• _Fragmento del documento_:
Diane Arbus por siempre
CINE
Agustín Ortiz
Una pareja de ancianos contempla orgullosos a un gigante.
Un enano mexicano.
Un niño exasperado sosteniendo una granada.
Y esas legendarias gemelas que sonríen al mismo tiempo que leemos la curiosidad en su mirar.
Si algo tienen en común éstas y otras imágenes son tanto el retratar a una América freak y no tan oculta, como la mirada detrás de la lente que en cada disparar parecía retratar a la humanidad tanto a la luz como a la que se escondía en las sombras.
Eso que parecería a primera vista secreto, pero que su autora supo estaba íntimamente ligado a aquello que subyace en lo cotidiano, lo común, lo que construye nuestro día a día, dignificándolo e inmortalizándolo al decidir mostrarlo.
Y definía esa dignidad en ellos como la de aquellos que “se han enfrentado a una dura prueba ya desde el momento de nacer. Son aristócratas”.
Y vaya que sabía de qué hablaba.
Porque si algo tenía la fotógrafa Diane Arbus (Nueva York, 1923-1971) era un click semejante a un bang a la hora de capturar lo freak y obscuro que no se mostraba tan fácil en una sociedad norteamericana exigente de una belleza que partía de lo que se consideraba como común. Y transgredir lo normal (o consideramos normal) era algo en lo que Arbus tenía talento.

• _Registros almacenados_:
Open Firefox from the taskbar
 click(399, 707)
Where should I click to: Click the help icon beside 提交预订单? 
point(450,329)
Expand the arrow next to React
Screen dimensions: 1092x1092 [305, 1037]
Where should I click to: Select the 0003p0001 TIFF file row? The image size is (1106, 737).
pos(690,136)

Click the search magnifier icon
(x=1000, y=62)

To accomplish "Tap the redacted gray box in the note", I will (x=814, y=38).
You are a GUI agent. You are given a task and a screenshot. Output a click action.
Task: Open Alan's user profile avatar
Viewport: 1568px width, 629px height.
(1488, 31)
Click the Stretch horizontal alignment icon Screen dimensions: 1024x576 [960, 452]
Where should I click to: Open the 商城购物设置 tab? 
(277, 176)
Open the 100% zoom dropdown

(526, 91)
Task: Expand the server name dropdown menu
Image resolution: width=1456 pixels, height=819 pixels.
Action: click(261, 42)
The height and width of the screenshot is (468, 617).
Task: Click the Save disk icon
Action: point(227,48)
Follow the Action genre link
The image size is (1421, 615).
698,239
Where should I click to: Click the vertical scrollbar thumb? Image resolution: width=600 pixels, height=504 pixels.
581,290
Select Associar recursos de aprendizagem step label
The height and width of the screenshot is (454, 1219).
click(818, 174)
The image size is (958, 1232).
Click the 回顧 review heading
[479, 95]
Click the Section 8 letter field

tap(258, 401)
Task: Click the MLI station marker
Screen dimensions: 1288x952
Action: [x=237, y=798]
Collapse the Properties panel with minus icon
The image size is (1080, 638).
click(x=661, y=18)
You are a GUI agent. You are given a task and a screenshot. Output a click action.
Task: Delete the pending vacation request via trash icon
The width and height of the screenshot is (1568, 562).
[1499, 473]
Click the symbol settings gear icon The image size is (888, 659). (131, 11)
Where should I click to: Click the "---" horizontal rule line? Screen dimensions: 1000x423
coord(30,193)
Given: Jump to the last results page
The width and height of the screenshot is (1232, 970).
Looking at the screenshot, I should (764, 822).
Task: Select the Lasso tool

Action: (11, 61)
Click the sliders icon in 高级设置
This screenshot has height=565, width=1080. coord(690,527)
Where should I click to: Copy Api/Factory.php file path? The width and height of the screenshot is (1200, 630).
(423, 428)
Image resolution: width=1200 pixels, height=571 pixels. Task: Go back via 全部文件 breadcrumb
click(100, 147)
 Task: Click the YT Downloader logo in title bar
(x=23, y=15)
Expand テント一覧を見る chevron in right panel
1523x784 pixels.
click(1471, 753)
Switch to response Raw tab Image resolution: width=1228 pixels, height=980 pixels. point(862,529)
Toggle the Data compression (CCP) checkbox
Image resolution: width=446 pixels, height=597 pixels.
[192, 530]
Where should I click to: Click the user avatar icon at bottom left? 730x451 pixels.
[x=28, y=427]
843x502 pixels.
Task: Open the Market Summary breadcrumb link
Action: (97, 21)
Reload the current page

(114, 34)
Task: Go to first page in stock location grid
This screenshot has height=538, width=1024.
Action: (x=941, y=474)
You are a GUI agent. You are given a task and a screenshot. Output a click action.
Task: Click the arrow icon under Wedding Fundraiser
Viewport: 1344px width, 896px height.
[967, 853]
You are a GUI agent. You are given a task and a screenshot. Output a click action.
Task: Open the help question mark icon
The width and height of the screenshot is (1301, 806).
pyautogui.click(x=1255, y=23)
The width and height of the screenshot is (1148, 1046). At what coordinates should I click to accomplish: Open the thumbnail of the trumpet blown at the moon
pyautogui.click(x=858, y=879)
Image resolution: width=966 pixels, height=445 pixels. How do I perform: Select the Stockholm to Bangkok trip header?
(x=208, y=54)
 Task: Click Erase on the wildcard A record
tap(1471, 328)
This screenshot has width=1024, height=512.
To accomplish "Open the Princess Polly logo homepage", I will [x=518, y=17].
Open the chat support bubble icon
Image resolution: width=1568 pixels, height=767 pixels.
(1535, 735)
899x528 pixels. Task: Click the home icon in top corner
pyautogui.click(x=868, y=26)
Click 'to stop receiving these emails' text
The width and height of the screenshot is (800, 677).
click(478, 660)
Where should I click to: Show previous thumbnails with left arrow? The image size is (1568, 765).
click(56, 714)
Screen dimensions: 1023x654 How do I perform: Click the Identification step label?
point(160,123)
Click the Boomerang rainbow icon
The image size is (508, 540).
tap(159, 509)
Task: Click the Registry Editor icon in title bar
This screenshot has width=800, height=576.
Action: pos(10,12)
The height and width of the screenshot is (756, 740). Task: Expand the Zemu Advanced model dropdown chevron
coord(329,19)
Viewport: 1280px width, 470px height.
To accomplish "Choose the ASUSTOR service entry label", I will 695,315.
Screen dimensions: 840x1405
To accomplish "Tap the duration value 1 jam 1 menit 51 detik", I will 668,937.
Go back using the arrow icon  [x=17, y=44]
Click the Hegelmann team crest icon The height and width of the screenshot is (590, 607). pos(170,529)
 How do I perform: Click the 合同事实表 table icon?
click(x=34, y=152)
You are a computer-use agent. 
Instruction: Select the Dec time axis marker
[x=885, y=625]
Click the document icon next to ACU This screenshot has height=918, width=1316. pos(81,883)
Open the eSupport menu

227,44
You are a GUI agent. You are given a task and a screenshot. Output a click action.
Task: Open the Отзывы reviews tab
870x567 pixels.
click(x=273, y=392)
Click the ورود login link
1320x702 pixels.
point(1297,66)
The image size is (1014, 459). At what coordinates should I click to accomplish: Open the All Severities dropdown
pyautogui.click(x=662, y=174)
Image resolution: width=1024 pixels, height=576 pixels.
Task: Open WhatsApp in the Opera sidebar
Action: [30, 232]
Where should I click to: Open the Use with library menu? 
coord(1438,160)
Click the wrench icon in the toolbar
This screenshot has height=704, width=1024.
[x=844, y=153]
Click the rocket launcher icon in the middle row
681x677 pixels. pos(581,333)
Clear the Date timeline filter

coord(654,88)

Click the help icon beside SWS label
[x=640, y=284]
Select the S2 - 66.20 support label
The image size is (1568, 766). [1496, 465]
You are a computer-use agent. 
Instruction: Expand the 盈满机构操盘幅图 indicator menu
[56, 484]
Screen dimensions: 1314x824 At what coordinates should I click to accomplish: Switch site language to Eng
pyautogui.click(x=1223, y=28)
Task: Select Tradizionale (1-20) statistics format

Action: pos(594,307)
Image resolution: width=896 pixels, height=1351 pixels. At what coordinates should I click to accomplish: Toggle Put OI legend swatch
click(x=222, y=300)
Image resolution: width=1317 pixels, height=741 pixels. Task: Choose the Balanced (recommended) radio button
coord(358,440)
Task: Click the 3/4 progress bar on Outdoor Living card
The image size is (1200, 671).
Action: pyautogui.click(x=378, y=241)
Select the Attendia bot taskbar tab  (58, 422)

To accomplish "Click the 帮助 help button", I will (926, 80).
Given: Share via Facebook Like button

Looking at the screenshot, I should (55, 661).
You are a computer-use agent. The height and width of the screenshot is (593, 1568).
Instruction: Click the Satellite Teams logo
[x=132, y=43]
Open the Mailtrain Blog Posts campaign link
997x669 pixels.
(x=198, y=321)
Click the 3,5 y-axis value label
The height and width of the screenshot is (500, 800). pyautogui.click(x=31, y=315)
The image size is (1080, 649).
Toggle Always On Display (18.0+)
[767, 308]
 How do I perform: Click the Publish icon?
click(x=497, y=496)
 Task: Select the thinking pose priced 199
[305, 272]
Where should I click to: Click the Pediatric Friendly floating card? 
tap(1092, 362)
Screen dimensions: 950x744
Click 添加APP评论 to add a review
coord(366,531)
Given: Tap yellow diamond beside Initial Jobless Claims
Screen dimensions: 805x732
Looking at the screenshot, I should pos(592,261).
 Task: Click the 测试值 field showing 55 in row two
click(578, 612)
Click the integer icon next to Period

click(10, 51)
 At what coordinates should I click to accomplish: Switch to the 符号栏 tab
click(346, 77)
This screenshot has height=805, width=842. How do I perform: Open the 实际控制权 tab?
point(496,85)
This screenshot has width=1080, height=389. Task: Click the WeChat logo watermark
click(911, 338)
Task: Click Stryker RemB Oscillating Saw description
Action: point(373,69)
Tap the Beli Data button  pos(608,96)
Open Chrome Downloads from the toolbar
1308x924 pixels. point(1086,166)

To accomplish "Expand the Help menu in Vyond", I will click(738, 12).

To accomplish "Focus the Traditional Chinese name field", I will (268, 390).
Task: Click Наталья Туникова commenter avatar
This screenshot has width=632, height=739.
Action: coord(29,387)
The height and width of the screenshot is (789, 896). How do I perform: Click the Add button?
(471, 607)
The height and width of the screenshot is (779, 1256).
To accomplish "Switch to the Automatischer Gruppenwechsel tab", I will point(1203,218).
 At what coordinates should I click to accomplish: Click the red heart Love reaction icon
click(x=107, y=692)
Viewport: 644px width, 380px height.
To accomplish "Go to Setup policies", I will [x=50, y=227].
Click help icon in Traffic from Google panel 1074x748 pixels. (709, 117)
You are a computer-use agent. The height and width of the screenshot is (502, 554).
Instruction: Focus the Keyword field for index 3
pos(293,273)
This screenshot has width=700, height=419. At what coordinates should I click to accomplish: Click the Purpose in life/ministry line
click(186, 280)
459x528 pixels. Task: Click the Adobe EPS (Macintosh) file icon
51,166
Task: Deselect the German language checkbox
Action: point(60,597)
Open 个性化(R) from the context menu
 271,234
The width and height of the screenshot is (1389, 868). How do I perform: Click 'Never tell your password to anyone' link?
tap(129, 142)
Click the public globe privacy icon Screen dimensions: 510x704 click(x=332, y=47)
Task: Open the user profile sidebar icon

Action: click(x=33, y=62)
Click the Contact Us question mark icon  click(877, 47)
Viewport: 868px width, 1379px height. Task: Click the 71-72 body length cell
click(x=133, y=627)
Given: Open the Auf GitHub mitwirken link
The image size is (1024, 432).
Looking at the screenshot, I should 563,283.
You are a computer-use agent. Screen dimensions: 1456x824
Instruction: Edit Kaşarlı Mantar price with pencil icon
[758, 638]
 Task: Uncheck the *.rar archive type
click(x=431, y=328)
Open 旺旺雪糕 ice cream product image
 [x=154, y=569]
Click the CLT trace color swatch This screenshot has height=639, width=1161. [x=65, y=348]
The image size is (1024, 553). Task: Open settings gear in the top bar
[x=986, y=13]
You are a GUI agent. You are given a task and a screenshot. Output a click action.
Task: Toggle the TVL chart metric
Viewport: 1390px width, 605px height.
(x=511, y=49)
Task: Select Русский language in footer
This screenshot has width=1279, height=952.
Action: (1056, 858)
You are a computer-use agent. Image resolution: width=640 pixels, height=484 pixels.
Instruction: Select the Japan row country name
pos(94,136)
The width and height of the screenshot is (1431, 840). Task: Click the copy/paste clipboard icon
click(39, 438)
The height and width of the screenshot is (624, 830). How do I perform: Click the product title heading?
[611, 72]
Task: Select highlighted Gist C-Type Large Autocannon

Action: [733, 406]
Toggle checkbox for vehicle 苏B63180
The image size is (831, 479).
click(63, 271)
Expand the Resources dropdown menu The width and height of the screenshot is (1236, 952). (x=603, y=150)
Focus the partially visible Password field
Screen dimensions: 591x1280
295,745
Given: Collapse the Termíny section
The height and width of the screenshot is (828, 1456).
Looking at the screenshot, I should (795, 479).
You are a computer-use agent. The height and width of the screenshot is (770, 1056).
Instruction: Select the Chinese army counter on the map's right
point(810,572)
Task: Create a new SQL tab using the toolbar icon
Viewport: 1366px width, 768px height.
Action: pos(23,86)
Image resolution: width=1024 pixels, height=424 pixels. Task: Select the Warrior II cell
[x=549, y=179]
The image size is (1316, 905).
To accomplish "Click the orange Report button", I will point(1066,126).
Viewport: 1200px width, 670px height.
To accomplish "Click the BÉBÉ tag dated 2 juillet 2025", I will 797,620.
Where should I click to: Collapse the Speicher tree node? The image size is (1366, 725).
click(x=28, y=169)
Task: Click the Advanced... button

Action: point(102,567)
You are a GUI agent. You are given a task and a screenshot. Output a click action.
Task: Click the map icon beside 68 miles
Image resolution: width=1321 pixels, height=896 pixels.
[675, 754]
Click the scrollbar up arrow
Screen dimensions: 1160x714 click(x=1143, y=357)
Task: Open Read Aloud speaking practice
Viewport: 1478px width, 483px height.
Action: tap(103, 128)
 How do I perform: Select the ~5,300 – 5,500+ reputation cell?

• _Tareas solicitadas_:
(1) Resume en menos palabras el párrafo del texto sobre Diane Arbus que comienza con "Porque si algo tenía la fotógrafa", sin perder sus datos principales.
(2) Enumera todas las imágenes que se describen en las primeras líneas del texto sobre Diane Arbus, antes de la frase que empieza con "Si algo tienen en común".
(3) Según el texto sobre Diane Arbus, ¿qué ciudad y qué años aparecen entre paréntesis junto al nombre de la fotógrafa?

• _Conjunto de respuestas_:
(1) La fotógrafa Diane Arbus (Nueva York, 1923-1971) tenía un disparo certero para captar lo freak y oscuro que una sociedad norteamericana, exigente de una belleza basada en lo considerado común, no mostraba fácilmente. Tenía talento para transgredir lo normal.

(2)
- Una pareja de ancianos que contempla orgullosa a un gigante.
- Un enano mexicano.
- Un niño exasperado que sostiene una granada.
- Unas gemelas que sonríen y en cuya mirada se lee curiosidad.

(3) Nueva York, 1923-1971.